Ford’s Michigan Central Station Restoration Project is Bringing Trade Jobs Back to Detroit


Recently, Ford Motor Company has introduced a plan to begin rebuilding the infrastructure of Detroit, one of America’s most underprivileged cities. One aspect of this plan, the restoration of the Michigan Central Station, has already been making leaps and bounds in the journey to bring Detroit out of the shadows. 


Ford purchased the Michigan Central Station last summer, and are now leading the charge to restore the historic building to its former glory. 


In an effort to revitalize the city’s lack of specialized trade workers like masons, bricklayers, plumbers, and electricians through this project, 12 students from A. Philip Randolph Technical High School were given the opportunity to work on masonry projects around the city during the summer, including not only Michigan Central Station, but also Wayne State University.


The apprentices are paid a fair hourly wage, and are mentored by experienced construction employees. Ford expects the program to grow in the coming years and expand to other trades, with perhaps as many as 40 students joining the program in the coming years.

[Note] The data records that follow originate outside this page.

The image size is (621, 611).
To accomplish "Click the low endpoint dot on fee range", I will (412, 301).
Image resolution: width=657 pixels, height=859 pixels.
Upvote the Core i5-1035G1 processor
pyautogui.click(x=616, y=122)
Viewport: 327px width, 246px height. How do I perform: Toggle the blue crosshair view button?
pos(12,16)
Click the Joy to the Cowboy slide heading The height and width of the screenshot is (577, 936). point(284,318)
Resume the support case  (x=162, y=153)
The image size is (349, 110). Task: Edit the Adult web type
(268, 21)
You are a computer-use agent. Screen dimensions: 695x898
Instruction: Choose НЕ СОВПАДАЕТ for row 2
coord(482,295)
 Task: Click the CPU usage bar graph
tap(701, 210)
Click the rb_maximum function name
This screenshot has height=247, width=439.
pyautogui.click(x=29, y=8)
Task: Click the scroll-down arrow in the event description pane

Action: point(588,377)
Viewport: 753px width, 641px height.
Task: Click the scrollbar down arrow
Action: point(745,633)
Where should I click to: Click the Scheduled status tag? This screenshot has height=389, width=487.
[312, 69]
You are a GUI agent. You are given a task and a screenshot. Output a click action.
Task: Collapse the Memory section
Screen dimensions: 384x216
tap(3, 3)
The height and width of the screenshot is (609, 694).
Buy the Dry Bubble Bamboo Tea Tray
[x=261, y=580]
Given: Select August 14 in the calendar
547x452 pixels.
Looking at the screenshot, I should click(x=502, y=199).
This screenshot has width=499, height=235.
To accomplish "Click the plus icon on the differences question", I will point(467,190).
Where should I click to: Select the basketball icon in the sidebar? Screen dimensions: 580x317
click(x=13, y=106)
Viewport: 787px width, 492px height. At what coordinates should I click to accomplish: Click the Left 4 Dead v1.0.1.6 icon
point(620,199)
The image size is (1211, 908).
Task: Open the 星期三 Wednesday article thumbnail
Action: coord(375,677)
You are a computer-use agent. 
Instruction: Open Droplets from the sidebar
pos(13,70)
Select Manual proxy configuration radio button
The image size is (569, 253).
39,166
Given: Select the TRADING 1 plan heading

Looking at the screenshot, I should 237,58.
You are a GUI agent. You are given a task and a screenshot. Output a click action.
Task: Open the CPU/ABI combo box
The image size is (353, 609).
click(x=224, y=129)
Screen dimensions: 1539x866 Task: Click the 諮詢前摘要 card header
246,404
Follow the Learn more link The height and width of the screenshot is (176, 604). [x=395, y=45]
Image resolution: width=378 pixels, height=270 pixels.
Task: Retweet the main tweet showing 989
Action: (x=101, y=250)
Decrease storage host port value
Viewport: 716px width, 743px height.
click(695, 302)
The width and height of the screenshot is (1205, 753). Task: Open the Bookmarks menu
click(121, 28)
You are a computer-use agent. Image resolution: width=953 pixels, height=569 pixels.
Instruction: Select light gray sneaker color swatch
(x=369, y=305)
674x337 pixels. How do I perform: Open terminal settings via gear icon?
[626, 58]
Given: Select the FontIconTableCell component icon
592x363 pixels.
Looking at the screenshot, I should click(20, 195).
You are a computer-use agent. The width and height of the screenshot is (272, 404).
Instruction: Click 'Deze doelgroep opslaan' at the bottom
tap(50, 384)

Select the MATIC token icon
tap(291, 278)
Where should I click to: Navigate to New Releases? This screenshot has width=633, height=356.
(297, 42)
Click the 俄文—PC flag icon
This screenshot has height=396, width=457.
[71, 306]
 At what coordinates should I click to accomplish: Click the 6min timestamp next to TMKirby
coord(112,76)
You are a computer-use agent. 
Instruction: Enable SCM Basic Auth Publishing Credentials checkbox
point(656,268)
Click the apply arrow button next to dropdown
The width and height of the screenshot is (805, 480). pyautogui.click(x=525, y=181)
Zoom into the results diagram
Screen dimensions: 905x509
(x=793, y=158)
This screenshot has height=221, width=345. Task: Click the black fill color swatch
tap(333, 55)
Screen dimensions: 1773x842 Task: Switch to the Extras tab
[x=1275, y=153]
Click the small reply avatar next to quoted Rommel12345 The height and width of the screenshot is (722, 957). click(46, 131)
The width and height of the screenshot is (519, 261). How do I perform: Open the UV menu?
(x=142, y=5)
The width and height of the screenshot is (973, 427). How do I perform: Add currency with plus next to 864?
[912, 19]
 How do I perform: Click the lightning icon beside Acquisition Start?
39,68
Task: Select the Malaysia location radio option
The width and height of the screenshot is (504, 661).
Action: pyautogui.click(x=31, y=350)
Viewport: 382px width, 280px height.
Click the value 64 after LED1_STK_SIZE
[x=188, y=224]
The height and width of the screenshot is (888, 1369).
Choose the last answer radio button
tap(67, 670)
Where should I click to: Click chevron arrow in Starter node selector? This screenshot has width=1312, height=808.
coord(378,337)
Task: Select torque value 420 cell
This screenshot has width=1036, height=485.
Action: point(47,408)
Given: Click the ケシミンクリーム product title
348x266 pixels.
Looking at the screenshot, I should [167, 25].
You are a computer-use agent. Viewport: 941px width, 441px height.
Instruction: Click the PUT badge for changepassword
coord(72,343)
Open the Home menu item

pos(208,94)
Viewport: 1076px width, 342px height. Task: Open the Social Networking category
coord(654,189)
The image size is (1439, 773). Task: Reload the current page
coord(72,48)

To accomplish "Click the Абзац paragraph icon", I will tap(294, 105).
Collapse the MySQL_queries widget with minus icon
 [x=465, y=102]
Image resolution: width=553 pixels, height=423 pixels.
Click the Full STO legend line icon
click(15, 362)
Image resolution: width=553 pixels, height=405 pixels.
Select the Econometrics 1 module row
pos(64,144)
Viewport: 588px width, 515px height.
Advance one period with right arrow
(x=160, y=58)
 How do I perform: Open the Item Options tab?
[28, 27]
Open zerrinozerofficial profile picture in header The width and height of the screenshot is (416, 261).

“A big part of our project is masonry work and we’ve worked with our partners to design a unique program that starts in the high schools and gets kids exposed to the trades,” said Richard Bardelli, Ford’s construction manager on the Michigan Central Station project.


Ford has partnered with masonry contractor RAM Construction Services to help visually restore the prominent train station’s 15-story tower and ground floor to its 1913 appearance


The apprentices, including 18-year-old Randolph graduate and Detroit resident Maguel Ligon, will spend the next two years working a steady construction job where he is responsible for cleaning, repointing, and replacing damaged terracotta, limestone, and brick all along the station’s exterior.


“I always wanted to work on construction but I didn’t know how to do it,” said Ligon. “Everybody thinks you have to go to college after school but there are so many other things you can do. I’m ready to learn.”


The President of RAM Construction, Robert Mazur, says Ford’s apprentice program is an investment in Detroit’s youth and the future infrastructure of the city itself. 

“Currently there are not enough people who live in Detroit with the skills we need for projects like the train station,” Mazur stated. “We’re happy to give long term career opportunities to these students and give them the tools to succeed.”


The restoration of the Michigan Central Station is simply the first massive undertaking in Ford’s quest to revitalize the city of Detroit. For students like Miguel Ligon, the apprentice program means everything. 


“I’m really excited to start working at the station,” Ligon said. “We’re cleaning things up and helping change people's perceptions of the city. We’re helping bring the city back.”